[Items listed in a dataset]
________
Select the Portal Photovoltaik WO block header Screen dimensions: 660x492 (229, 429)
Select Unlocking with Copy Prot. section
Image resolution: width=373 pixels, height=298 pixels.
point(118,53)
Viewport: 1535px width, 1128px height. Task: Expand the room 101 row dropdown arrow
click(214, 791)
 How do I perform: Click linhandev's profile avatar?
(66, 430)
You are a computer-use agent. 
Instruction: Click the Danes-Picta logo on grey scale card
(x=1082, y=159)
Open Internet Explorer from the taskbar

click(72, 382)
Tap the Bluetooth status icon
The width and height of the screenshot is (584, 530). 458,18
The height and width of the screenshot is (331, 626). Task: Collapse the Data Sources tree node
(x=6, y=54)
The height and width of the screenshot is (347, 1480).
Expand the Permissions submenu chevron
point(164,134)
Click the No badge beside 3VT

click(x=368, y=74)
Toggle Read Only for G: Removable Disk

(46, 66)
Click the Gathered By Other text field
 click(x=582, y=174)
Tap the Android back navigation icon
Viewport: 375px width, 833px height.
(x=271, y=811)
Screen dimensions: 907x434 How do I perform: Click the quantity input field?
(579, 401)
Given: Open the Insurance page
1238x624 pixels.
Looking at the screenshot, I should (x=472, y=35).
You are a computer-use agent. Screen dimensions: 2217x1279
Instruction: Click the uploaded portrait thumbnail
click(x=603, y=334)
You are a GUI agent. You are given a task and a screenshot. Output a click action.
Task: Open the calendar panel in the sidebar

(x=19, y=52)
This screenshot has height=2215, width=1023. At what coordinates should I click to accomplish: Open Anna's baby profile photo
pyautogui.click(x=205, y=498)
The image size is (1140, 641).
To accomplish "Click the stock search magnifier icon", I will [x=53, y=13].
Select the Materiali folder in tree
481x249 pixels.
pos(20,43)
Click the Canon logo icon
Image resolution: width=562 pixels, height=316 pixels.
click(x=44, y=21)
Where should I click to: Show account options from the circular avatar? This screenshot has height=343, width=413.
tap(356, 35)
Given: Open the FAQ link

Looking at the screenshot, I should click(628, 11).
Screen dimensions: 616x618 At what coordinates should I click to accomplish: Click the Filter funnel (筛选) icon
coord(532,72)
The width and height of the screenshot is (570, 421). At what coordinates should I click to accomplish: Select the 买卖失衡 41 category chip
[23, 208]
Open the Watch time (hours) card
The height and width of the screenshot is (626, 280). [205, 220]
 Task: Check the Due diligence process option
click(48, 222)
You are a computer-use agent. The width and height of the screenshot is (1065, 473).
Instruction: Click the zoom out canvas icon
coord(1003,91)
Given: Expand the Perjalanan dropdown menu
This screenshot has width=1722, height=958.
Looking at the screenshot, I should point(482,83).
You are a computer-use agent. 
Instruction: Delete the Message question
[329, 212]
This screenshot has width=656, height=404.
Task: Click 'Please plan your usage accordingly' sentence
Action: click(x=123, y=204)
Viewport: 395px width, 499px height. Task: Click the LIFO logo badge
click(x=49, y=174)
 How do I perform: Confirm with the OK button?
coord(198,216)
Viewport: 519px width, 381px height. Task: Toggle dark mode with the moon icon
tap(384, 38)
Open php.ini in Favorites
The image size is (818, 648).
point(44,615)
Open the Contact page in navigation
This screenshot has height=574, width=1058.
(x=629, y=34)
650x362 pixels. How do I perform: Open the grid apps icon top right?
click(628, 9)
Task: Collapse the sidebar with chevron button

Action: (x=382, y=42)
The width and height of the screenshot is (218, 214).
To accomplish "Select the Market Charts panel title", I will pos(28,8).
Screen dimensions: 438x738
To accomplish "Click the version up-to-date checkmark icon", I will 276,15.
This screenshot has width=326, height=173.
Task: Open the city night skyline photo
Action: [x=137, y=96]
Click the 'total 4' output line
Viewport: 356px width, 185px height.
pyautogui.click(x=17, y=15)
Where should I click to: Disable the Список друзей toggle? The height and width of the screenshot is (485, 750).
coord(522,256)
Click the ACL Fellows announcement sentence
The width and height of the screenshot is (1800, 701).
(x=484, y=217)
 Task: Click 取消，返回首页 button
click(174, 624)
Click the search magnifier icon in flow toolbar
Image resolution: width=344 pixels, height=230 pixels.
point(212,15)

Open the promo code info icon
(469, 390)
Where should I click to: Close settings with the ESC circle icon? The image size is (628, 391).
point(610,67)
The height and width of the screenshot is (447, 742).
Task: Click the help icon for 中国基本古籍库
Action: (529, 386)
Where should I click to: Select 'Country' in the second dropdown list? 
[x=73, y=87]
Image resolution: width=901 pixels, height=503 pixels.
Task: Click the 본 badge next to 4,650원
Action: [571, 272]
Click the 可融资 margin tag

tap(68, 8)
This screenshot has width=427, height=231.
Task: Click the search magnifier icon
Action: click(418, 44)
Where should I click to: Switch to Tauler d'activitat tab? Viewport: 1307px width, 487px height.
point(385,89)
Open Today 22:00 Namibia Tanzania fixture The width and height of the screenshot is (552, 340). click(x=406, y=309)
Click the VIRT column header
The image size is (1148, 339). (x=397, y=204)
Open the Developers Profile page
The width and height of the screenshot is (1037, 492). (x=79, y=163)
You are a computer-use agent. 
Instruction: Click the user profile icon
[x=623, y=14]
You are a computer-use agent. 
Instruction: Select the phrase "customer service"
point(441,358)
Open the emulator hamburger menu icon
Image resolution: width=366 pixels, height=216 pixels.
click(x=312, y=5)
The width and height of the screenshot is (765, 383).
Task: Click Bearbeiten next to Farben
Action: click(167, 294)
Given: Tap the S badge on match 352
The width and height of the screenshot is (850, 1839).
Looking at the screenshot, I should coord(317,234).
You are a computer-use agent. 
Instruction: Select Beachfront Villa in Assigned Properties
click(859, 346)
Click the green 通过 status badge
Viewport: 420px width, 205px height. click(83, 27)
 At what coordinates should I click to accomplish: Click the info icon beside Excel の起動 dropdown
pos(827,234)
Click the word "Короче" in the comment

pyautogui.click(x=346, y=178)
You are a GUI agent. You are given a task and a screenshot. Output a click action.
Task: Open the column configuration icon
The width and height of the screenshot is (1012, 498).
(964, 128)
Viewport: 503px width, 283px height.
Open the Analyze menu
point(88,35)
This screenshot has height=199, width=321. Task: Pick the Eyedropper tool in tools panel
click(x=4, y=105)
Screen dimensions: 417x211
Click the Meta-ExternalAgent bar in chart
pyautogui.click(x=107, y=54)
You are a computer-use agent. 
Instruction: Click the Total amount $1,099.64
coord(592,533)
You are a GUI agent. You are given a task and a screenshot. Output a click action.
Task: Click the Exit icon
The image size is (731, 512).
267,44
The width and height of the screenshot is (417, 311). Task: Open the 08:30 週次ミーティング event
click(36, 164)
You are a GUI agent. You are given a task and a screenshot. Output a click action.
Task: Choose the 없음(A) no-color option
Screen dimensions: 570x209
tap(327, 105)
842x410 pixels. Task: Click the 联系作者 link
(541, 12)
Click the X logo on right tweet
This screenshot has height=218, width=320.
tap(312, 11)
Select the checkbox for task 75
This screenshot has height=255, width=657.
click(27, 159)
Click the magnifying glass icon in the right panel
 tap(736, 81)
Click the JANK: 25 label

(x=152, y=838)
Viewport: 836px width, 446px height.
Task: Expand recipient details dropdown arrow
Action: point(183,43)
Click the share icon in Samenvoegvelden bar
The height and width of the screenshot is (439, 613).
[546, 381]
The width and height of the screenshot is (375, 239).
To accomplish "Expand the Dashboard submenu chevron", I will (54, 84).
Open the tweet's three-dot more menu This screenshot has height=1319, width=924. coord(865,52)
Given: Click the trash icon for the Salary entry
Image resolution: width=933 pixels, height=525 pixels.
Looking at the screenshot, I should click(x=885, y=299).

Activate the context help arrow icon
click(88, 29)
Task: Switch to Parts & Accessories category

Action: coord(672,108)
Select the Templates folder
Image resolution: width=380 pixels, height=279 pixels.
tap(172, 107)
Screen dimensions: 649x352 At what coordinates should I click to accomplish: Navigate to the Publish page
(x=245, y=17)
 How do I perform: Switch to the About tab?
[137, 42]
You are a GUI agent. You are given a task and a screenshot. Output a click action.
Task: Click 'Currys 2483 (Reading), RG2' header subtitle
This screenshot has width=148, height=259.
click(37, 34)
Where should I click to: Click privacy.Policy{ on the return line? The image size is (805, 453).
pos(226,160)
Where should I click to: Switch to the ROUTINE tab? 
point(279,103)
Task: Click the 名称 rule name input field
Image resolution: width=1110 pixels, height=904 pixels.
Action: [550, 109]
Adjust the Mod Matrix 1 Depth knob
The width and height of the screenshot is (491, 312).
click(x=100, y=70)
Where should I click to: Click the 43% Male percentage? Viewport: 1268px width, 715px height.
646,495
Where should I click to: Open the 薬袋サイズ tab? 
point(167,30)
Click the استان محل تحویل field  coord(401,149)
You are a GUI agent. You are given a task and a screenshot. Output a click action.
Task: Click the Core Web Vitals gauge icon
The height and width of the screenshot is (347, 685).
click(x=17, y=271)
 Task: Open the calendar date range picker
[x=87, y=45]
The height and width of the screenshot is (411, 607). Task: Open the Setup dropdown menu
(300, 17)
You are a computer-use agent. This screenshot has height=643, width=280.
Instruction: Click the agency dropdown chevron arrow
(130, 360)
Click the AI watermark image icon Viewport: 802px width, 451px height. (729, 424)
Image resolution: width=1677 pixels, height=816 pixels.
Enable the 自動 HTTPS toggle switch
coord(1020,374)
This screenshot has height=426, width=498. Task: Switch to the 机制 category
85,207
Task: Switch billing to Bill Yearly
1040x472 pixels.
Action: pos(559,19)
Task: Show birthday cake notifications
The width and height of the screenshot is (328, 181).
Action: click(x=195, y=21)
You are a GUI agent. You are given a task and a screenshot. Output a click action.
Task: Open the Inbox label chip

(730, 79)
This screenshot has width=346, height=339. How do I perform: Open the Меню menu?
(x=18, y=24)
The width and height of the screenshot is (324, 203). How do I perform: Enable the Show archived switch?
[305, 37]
________
Return exactly the lines above from the line that has "Given: Tap the S badge on match 352" through the line that has "Viewport: 503px width, 283px height.", inclusive, and nothing else.

Given: Tap the S badge on match 352
The width and height of the screenshot is (850, 1839).
Looking at the screenshot, I should coord(317,234).
You are a computer-use agent. 
Instruction: Select Beachfront Villa in Assigned Properties
click(859, 346)
Click the green 通过 status badge
Viewport: 420px width, 205px height. click(83, 27)
 At what coordinates should I click to accomplish: Click the info icon beside Excel の起動 dropdown
pos(827,234)
Click the word "Короче" in the comment

pyautogui.click(x=346, y=178)
You are a GUI agent. You are given a task and a screenshot. Output a click action.
Task: Open the column configuration icon
The width and height of the screenshot is (1012, 498).
(964, 128)
Viewport: 503px width, 283px height.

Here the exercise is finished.